The air forces of China and Pakistan are currently engaged in a joint military exercise in Chinese city of Holton, close to the Indian border near Ladakh. Labelled Shaheen VIII, this is the eighth such exercise undertaken by India’s two neighbours. It comes at a time when the country’s relations with Pakistan have hit rock bottom. The air to air war games is said to be an exercise to develop a mechanism for interoperability of both countries’ air forces.
The exercise touted as the means to enhance close relations between the all-weather allies, however, has drawn a sharp reaction from India, with the Indian Air Force claiming it will watch all developments closely. The reason that this year’s exercise has put India on its guard is its proximity to the Leh region. The location is reportedly around 300 kilometres north of Leh city.

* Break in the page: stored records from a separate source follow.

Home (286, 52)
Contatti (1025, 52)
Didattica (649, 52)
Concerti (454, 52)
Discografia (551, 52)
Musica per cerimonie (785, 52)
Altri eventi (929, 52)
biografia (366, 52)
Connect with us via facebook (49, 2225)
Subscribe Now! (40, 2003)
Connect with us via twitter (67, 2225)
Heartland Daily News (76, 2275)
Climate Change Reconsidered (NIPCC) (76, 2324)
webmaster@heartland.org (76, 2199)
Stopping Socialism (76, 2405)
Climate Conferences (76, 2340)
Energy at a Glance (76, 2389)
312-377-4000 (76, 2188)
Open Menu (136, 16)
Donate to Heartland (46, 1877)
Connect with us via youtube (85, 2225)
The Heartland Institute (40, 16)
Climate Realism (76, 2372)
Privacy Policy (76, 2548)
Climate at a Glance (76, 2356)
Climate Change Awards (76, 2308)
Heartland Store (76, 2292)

Moreover, Pakistani JF-17 planes, which are participating in this year’s drill, have passed through the Skardu airbase in Gilgit Baltistan, a semi-provincial area occupied by Pakistan, which India claims is a part of the former princely state of Jammu and Kashmir and is an integral part of the country. The Pakistanis have used the base after a long time to join the Chinese Air Force which has built several bases in the northern region with India.

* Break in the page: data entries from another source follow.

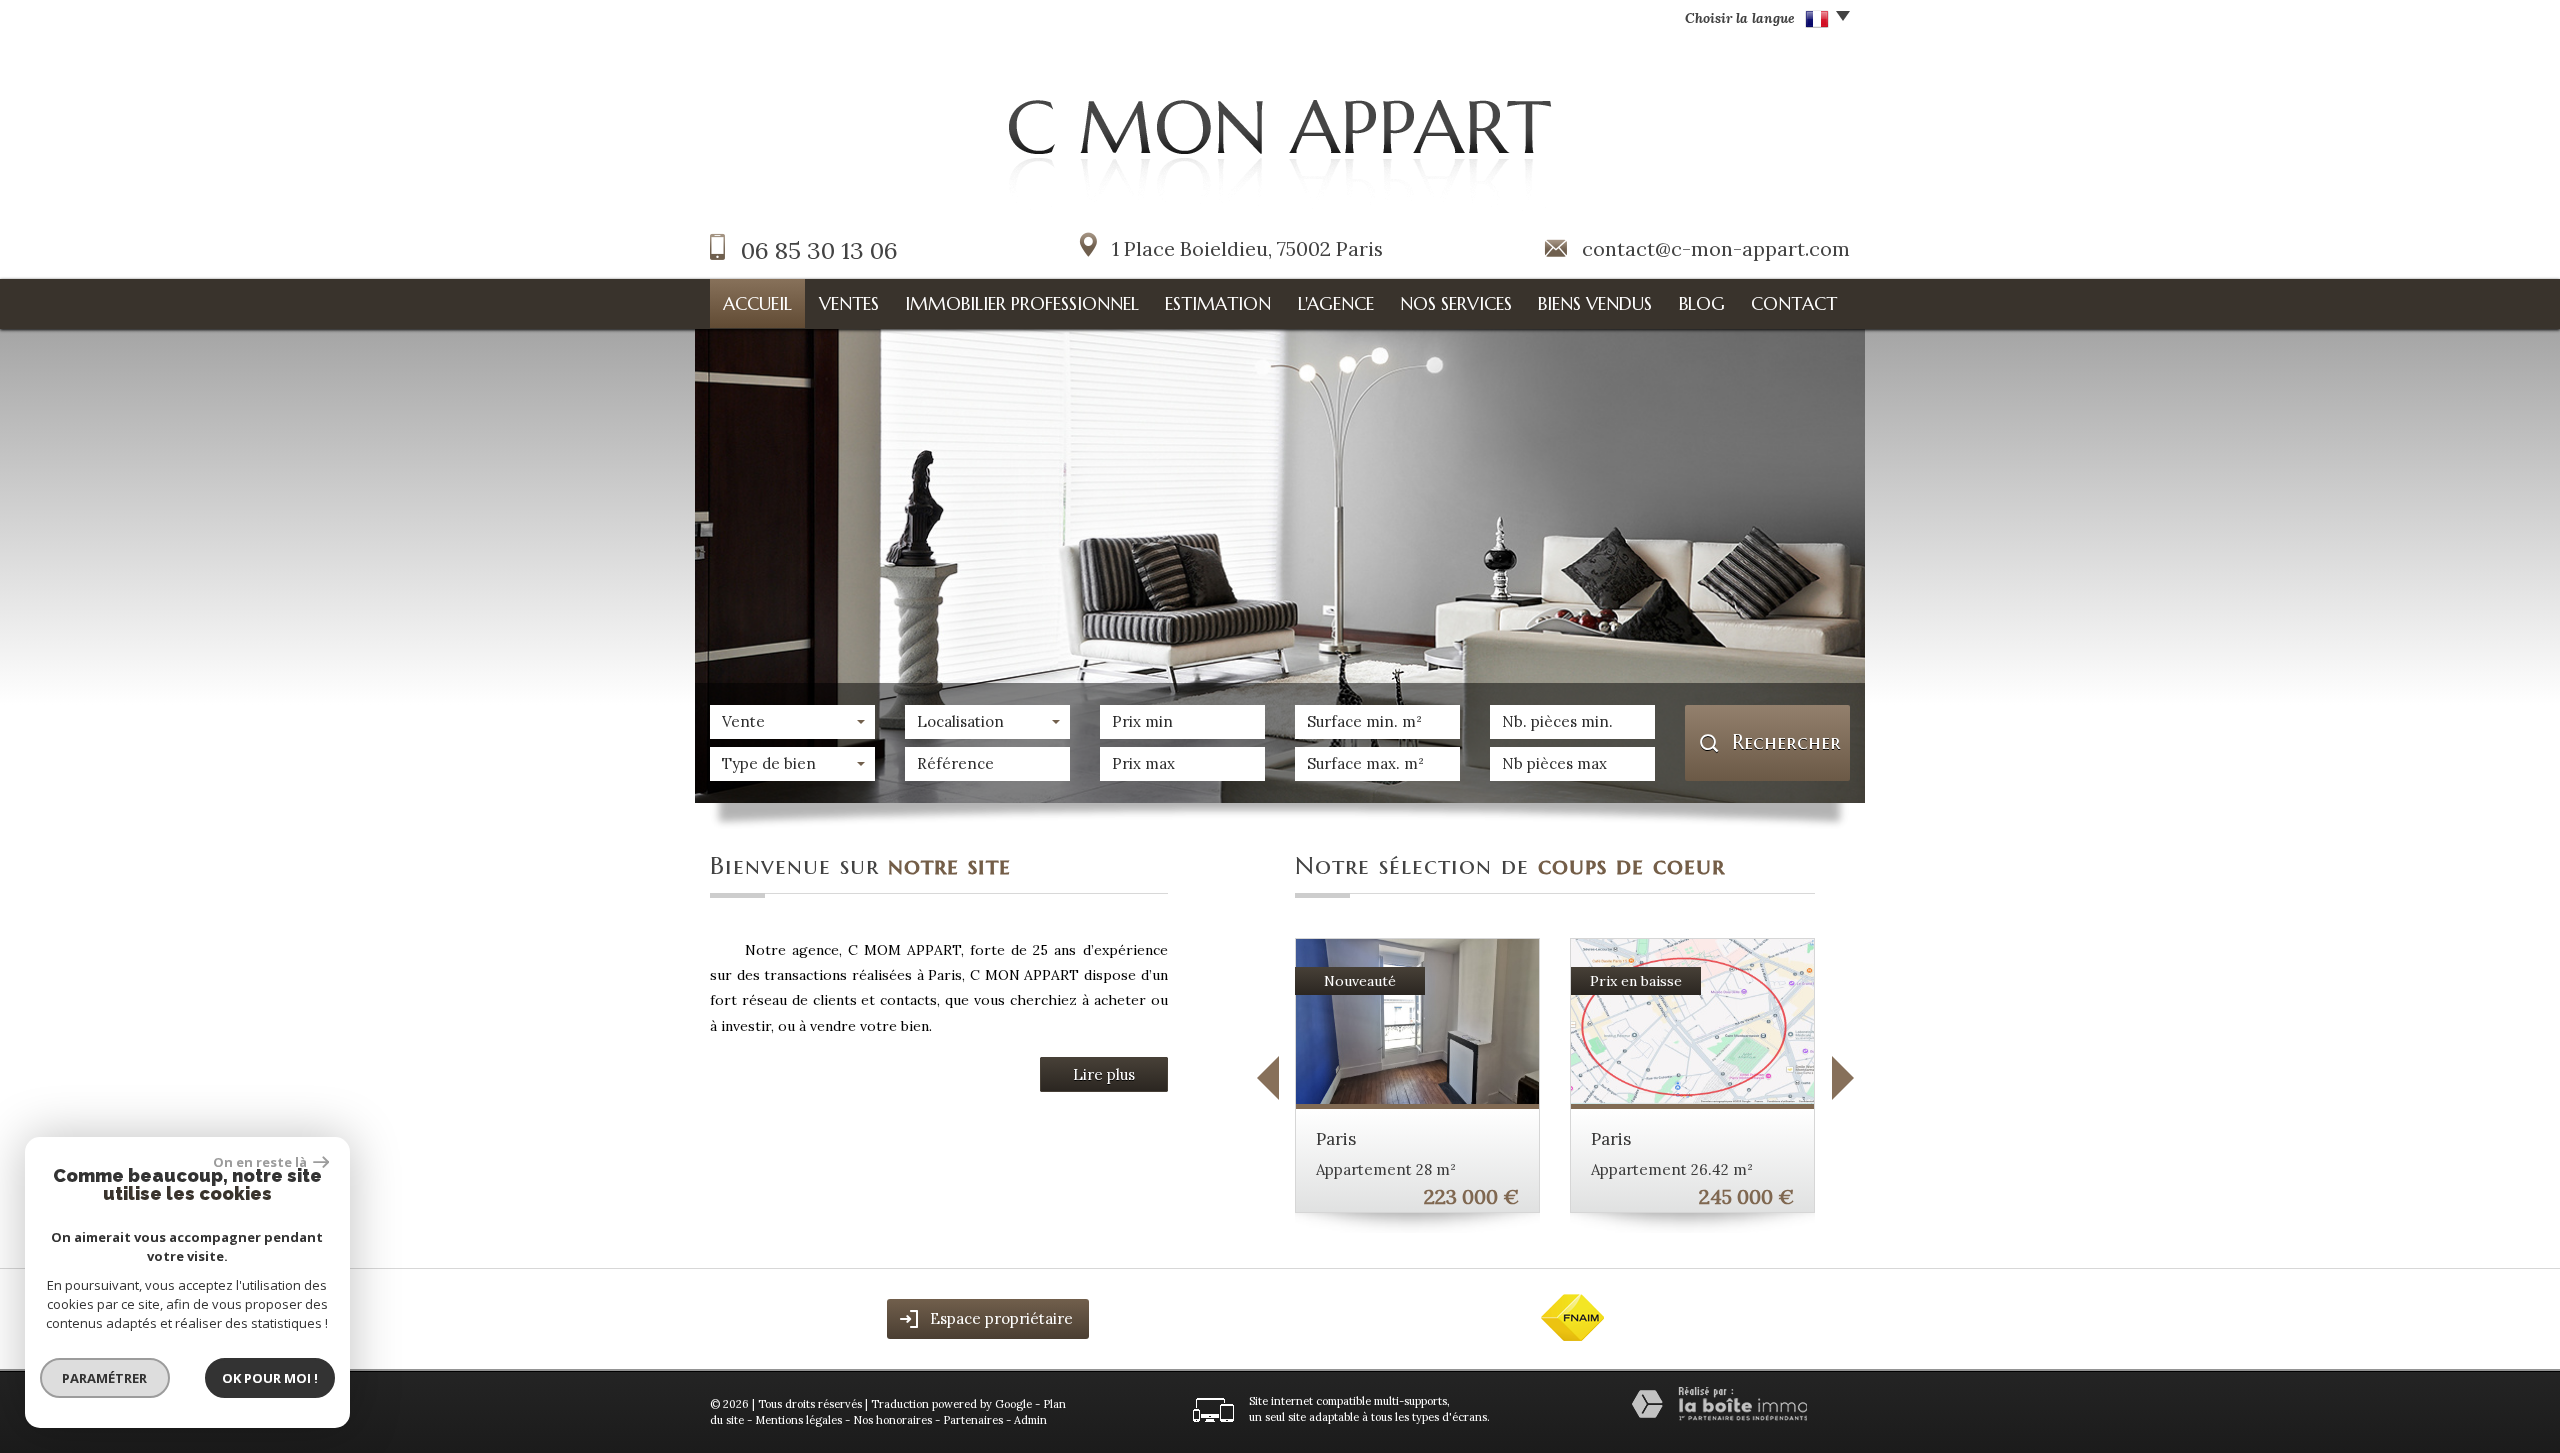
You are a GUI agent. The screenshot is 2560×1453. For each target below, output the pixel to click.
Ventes (849, 303)
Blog (1702, 303)
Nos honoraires (892, 1420)
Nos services (1456, 303)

Pakistan is one of the biggest recipients of the Chinese military, which includes missile technology, fighter planes and warships. During the recent post-Balakot conflict also, the Pakistan Air Force had relied heavily on Chinese military equipment including fighters.

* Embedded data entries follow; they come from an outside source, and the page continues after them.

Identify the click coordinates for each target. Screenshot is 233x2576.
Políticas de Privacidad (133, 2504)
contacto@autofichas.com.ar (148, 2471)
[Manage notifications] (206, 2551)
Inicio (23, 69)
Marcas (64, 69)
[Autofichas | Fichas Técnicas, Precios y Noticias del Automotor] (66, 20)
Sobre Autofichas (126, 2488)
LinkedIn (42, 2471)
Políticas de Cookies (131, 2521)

After the abrogation of Article 370 in Jammu and Kashmir, both China and Pakistan have expressed concerns over the decision. While China has issues over Ladakh being declared as a Union Territory, Pakistan has been making a hue and cry over the changes made in Kashmir.
What we know about the nature of the exercise, equipment used?
Islamabad is participating with its JF-17 fighter aircraft while China is taking part with their J-10 and J-11 fighters.
The JF-17, a single-engined light jet aircraft, is the byproduct of long-standing military aid by China to cash-starved Pakistan. China and Pakistan had begun joint development and manufacture of the single-engine light JF-17 jets, which were overhauled quite recently for replacement of old components, including the airframe and engine. JF-17 has become a mainstay of the PAF in recent years after US restricted sales of F-16 warplanes after the 1990 arms embargo imposed on Pakistan under the Pressler amendment. It is reported to have over 100 JF-17 planes with more in the pipeline.